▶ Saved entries
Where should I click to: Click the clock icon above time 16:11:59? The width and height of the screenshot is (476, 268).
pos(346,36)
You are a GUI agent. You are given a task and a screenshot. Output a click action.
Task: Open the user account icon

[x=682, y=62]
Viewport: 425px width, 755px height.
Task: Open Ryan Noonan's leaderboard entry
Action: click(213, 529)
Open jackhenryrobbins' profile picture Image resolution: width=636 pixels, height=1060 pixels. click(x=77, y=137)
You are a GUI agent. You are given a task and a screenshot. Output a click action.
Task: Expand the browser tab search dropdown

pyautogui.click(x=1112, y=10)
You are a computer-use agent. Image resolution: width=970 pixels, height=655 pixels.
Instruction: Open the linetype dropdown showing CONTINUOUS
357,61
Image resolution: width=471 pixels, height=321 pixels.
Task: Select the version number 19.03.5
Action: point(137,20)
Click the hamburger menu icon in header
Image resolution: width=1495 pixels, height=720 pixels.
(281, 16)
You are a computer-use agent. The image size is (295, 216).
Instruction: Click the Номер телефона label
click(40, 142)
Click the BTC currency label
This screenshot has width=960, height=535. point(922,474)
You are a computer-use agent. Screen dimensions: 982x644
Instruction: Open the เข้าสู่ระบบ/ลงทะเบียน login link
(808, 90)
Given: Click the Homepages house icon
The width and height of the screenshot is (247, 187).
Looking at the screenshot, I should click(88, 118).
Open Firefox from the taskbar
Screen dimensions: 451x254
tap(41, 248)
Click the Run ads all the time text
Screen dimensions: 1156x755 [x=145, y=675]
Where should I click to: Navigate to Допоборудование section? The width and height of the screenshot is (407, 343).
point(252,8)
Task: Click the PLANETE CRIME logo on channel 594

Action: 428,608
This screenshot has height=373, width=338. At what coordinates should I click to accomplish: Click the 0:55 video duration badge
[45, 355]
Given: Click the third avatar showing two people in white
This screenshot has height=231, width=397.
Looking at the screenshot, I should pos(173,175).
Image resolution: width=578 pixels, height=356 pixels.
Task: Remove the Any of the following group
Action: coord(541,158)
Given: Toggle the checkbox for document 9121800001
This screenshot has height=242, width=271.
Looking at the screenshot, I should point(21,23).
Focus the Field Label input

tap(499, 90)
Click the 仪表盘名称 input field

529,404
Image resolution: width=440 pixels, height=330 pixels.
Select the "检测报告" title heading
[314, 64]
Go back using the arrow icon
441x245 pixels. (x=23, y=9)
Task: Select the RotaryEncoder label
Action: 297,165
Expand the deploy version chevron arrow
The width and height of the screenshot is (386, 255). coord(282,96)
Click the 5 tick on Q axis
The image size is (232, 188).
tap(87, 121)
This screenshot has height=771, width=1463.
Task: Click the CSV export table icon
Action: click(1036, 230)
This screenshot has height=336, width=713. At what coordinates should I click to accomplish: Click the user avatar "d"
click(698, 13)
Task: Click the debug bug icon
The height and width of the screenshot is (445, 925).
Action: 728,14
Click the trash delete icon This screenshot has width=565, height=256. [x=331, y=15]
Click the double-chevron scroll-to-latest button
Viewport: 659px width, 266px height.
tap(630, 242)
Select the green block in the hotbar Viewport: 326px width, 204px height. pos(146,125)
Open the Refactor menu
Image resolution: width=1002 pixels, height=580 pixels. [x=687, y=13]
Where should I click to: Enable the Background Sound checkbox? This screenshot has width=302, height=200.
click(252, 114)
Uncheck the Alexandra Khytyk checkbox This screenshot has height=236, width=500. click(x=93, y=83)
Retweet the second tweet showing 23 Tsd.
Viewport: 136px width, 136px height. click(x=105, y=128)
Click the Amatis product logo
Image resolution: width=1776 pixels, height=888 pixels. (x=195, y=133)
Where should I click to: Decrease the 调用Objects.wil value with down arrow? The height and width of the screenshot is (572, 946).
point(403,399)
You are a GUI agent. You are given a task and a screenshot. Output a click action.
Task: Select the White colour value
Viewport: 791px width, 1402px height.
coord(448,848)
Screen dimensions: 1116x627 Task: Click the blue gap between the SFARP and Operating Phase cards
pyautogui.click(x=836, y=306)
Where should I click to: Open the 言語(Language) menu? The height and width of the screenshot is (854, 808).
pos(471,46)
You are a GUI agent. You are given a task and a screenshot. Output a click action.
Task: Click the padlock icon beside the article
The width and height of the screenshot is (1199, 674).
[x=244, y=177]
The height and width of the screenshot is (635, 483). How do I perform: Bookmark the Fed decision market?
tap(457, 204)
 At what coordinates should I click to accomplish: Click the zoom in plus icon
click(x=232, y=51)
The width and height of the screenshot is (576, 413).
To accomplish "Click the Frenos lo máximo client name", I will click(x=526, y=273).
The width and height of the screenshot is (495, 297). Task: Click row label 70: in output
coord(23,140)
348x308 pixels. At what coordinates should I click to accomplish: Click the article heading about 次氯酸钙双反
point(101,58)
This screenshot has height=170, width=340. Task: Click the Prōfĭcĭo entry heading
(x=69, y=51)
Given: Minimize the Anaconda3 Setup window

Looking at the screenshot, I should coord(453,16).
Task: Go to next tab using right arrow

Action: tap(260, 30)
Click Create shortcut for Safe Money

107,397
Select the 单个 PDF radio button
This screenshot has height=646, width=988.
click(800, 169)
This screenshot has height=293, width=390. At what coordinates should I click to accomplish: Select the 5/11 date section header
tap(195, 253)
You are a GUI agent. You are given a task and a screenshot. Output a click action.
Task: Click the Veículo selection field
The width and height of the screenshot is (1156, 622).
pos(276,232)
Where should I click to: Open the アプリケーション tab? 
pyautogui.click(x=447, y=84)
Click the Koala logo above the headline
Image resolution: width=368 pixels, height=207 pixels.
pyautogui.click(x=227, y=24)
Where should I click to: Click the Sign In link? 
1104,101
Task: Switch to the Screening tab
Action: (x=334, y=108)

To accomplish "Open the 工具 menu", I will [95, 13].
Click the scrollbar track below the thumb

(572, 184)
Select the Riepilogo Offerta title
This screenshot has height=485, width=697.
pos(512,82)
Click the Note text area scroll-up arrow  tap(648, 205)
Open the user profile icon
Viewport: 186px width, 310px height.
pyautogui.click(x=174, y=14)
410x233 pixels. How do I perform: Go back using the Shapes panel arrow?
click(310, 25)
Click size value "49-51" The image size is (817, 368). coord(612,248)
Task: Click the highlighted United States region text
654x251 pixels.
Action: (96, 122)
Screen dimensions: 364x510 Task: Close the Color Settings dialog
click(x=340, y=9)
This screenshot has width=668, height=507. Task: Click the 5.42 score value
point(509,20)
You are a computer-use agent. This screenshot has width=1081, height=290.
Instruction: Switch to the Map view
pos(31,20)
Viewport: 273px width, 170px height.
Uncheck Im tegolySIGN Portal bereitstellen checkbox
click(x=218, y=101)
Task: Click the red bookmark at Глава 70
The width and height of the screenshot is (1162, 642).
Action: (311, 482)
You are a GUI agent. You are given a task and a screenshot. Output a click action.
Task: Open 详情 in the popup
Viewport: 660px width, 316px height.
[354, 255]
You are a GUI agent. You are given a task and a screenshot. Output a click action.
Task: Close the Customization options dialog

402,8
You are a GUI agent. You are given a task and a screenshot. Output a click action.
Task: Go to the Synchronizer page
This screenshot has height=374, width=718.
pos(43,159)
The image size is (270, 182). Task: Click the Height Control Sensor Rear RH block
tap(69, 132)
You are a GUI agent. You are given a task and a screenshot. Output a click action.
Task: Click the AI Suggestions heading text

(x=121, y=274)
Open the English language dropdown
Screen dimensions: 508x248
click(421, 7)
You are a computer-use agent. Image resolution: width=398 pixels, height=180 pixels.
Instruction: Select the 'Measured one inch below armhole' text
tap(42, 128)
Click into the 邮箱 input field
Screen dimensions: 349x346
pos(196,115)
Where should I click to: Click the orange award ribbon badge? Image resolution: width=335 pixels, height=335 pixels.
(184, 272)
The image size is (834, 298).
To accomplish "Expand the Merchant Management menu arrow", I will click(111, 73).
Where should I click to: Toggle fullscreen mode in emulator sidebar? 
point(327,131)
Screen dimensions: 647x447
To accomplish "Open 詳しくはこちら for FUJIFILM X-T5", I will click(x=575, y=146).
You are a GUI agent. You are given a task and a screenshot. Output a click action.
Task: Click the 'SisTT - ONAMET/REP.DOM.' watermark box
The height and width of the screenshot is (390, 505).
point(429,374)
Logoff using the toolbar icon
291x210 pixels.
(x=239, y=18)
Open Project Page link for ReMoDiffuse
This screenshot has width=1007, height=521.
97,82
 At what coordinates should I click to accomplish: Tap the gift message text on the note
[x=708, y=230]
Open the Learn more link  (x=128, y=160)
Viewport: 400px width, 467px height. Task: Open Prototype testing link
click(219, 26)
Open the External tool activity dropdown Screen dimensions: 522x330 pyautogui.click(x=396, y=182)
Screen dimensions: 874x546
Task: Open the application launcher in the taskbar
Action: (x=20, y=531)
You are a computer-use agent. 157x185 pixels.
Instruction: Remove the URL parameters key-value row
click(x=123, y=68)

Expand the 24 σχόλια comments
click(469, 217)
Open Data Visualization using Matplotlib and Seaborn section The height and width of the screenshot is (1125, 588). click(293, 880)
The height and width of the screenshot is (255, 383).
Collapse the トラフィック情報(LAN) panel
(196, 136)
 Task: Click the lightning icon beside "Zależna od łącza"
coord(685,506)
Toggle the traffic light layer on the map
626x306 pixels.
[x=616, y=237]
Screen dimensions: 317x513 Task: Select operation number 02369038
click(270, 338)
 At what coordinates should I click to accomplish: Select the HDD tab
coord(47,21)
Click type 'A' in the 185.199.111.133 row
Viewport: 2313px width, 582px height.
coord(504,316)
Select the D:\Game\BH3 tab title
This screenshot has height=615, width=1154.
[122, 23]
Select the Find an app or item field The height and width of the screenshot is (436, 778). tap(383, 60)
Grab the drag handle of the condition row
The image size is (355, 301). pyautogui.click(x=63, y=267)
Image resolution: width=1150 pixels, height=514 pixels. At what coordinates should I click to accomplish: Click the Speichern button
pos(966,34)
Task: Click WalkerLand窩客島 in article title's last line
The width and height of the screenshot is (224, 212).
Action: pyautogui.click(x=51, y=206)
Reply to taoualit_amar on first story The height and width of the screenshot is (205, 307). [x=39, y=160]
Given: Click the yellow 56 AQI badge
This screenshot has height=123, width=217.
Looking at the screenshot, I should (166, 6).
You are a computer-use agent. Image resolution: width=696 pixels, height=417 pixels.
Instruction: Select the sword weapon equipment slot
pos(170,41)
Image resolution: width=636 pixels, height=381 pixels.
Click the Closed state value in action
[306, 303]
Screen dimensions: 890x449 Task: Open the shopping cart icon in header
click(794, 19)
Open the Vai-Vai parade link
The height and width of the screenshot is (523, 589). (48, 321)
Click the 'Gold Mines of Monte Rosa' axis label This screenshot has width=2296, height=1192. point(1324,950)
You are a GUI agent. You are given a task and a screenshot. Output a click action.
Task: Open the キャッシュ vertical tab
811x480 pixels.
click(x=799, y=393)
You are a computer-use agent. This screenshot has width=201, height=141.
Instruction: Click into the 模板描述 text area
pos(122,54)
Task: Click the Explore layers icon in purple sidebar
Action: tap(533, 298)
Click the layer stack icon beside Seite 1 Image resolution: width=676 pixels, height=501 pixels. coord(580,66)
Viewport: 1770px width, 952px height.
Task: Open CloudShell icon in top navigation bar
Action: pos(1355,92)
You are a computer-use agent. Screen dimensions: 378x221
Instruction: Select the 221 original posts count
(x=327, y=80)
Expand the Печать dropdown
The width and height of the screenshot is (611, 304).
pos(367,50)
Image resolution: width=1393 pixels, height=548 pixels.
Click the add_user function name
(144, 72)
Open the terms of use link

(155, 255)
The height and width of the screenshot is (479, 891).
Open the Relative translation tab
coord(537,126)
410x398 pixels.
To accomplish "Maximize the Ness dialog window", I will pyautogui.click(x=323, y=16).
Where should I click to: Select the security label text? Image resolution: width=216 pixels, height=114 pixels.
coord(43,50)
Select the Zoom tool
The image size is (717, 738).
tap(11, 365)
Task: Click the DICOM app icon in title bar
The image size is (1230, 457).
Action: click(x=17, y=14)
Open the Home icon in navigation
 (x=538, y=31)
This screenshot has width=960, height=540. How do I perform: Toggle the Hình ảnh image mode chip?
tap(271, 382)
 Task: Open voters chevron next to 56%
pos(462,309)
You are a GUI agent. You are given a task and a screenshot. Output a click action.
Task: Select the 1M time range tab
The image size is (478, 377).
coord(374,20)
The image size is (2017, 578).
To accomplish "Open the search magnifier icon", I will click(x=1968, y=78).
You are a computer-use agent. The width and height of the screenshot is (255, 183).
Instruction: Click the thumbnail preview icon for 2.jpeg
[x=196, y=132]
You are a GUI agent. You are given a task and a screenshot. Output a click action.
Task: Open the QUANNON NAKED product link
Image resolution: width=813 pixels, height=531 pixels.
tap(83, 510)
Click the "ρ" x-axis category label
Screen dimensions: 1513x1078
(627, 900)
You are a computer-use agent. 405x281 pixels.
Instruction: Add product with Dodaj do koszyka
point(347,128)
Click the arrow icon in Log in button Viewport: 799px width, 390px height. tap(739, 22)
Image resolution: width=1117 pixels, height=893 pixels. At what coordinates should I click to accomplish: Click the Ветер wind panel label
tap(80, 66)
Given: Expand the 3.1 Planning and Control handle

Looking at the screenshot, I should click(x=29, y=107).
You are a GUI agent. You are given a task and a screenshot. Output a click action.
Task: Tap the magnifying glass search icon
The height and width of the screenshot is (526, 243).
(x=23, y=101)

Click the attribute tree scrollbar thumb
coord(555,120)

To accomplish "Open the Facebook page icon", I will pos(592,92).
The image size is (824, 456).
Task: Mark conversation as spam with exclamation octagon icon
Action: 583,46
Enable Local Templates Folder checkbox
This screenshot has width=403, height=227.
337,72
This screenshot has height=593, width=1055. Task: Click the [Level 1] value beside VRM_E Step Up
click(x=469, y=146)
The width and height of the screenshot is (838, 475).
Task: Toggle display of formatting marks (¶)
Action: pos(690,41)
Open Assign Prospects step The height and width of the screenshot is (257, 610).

▶ Problem to solve
Look through the entries and return each line that has the word "profile" in it.

▶ Worked solution
Open jackhenryrobbins' profile picture Image resolution: width=636 pixels, height=1060 pixels. click(x=77, y=137)
Open the user profile icon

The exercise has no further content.